Antes que se inventara el cáncer, antes que nadie supiera muy bien de qué carajo se trataba cualquier trabajador, cualquier oficinista, no bajaba de un paquete de cigarrillos diario. Antes que se inventara el colesterol, antes que nadie supiera qué corneta era eso, en la televisión se daban recetas para tortas con dieciocho huevos y la gente en los cumpleaños se ponía a bailar y se reían y te podías coger una prima lo más bien, incluso una tía. Antes que se inventara la hipertensión, antes que en los consultorios se mencionara casi en un susurro al ‘asesino silencioso’ y se bajara la vista como si alguien hubiera detectado junto a un zócalo una temible mamba negra, cualquier abuelito se tomaba dos whiskys (old smuggler, o criadores) antes de la cena.
Antes que se inventaran los gimnasios, antes que se mencionara por los medios de comunicación audiovisuales la importancia de tener un buen estado físico, cualquier persona que hubiera sido vista trotando en un parque o en una playa sin una pelota o una paleta de por medio, hubiera sido observada como alguien necesitado de ayuda o afecto, alguien con severos trastornos psíquicos. Una pena.
Lo que te quiero decir es que a alguien le conviene tenerte ocupado con todas estas boludeces, asustado, triste.

10.9.25

En el avión


Dos filas adelante un hombre se puso nervioso. Acabábamos de levantar altura y el avión se estaba estabilizando.

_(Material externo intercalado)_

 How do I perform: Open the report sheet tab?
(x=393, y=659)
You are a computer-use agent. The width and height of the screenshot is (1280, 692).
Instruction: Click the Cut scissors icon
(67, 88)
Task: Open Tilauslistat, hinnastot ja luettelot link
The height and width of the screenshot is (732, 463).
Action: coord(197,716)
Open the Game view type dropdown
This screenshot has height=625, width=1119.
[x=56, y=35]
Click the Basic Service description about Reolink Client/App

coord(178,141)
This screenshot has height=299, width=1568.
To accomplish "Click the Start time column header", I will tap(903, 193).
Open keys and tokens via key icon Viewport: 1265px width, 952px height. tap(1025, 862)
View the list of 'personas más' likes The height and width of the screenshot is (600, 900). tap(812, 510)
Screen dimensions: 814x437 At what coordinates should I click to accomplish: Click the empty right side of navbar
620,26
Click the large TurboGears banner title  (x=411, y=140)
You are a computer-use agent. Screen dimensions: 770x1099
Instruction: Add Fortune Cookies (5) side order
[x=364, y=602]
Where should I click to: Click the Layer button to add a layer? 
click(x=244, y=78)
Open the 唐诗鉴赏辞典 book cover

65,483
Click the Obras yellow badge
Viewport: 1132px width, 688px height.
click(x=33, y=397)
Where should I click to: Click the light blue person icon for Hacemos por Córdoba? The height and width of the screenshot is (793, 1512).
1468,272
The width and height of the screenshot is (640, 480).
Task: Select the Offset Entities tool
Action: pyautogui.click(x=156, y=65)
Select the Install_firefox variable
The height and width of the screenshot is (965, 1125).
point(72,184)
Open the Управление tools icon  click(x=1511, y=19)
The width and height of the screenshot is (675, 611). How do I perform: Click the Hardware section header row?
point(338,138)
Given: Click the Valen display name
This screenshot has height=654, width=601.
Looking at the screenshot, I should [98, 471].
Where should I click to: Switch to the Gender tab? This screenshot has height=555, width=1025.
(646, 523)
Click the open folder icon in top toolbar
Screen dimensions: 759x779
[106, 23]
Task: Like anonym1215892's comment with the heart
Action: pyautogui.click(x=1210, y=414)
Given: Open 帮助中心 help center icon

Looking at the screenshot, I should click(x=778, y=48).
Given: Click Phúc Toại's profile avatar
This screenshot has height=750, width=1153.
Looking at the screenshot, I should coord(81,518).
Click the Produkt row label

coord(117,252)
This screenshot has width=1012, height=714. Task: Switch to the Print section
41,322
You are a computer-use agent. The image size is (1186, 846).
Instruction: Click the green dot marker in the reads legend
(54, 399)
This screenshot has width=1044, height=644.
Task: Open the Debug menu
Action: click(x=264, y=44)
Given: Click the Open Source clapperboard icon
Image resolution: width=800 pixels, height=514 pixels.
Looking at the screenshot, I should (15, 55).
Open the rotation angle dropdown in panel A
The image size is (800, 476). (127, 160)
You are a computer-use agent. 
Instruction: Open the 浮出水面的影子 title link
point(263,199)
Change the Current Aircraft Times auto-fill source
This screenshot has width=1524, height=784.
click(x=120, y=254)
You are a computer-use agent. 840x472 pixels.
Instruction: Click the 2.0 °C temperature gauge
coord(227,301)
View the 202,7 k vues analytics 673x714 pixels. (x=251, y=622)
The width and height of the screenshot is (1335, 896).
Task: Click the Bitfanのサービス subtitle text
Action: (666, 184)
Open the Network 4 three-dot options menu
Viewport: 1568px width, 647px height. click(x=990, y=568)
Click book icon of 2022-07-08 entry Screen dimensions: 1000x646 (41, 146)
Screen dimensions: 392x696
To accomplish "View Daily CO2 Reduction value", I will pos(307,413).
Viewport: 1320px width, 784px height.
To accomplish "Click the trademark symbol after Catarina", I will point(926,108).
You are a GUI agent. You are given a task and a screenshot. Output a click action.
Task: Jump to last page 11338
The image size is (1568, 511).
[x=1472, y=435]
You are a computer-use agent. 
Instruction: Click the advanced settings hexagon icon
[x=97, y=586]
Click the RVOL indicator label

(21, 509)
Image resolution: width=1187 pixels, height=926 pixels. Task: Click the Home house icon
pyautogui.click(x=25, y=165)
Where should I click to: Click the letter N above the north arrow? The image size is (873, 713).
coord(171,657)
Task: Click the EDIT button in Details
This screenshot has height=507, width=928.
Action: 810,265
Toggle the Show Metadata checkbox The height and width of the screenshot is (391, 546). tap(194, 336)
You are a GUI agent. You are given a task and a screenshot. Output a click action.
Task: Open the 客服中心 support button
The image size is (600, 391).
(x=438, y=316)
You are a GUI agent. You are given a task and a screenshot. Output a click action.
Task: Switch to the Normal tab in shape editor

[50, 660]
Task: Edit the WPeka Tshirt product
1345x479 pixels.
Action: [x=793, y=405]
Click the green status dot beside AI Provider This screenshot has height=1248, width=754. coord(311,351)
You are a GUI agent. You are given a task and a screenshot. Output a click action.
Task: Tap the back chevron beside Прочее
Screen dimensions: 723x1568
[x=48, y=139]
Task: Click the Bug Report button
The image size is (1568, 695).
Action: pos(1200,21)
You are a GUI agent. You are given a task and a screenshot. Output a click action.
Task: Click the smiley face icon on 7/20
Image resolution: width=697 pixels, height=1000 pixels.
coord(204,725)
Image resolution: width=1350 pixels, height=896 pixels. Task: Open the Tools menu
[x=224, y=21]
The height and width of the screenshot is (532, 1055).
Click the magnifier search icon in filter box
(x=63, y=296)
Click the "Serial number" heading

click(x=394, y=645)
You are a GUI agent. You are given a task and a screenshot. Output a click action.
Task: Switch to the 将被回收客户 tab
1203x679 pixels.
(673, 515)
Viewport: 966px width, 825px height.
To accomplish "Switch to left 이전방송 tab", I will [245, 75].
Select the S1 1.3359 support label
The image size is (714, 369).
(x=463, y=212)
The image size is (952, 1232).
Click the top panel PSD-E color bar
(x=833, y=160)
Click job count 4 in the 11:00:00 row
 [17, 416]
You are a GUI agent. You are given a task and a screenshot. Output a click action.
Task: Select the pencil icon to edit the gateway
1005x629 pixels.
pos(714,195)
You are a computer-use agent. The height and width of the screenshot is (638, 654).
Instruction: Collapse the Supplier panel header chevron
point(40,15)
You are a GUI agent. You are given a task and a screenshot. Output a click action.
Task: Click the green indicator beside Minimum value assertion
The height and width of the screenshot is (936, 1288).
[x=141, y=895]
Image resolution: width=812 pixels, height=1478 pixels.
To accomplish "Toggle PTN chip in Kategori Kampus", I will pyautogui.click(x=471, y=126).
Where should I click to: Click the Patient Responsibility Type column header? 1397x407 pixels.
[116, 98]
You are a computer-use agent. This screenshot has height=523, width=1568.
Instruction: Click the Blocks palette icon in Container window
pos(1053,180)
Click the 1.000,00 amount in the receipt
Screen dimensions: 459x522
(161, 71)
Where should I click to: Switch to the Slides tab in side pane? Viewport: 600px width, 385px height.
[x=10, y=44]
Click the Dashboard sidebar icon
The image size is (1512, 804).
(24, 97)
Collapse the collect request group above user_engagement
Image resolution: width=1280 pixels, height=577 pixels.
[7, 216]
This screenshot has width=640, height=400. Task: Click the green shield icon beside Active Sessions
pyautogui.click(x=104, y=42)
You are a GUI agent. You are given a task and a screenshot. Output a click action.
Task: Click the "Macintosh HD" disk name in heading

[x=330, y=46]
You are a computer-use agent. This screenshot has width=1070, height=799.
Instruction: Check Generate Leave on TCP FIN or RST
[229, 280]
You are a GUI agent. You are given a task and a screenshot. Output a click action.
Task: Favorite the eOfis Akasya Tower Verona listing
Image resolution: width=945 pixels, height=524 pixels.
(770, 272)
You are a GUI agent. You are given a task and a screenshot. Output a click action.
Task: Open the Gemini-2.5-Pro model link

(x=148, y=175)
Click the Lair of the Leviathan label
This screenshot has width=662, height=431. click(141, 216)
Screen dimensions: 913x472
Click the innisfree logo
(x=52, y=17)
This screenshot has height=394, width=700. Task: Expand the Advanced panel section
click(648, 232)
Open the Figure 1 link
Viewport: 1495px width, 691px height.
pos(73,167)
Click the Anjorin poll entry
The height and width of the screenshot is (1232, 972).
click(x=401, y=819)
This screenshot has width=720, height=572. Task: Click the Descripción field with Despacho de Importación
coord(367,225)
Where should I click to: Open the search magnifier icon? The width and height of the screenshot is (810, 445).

Había sido un despegue sin problemas.
–¡Quiero bajar! ¡Déjenme bajar! –gritó el hombre. Se sacó el cinturón de seguridad y se arrancó la camisa. Le pegó a una pasajera un cachetazo. Debía ser un sujeto de unos sesenta años, un metro setenta, cabello canoso, algo gordito. Usaba lentes.
–¡Tranquilícese, señor! –Las azafatas se movieron con celeridad y precisión, acorde al reglamento. Vino un comisario de a bordo muy bien peinado, fornido pero en versión marica, algo asustado por la situación. También se había acercado otro hombre, probablemente el copiloto, dispuesto a colaborar.
–¡Nos vamos a caer! ¡Nos vamos a morir todos! –el hombre se pasaba una mano por la cara y por la cabeza como si le picara, desesperado. Retrocedió un poco y cerró los puños. No iba a calmarse fácilmente– ¡Vuelvan a tierra ahora mismo! ¡Me quiero bajar!
Las azafatas miraban al comisario de a bordo esperando sus instrucciones. El sujeto no daba muestras de tranquilizarse. Iba a ser preciso recurrir a una acción más directa.
Yo me había puesto de pie, tenía al sujeto a menos de dos metros de distancia. Di un paso al frente por el pasillo, me acerqué aún más. Podía desnucarlo de una trompada.
–Ponete la camisa, ridículo –le dije al oído–. Mirá la panza que tenés.
El sujeto tomó la camisa que había quedado contra el respaldo de su asiento, se secó la frente con un antebrazo y volvió a sentarse.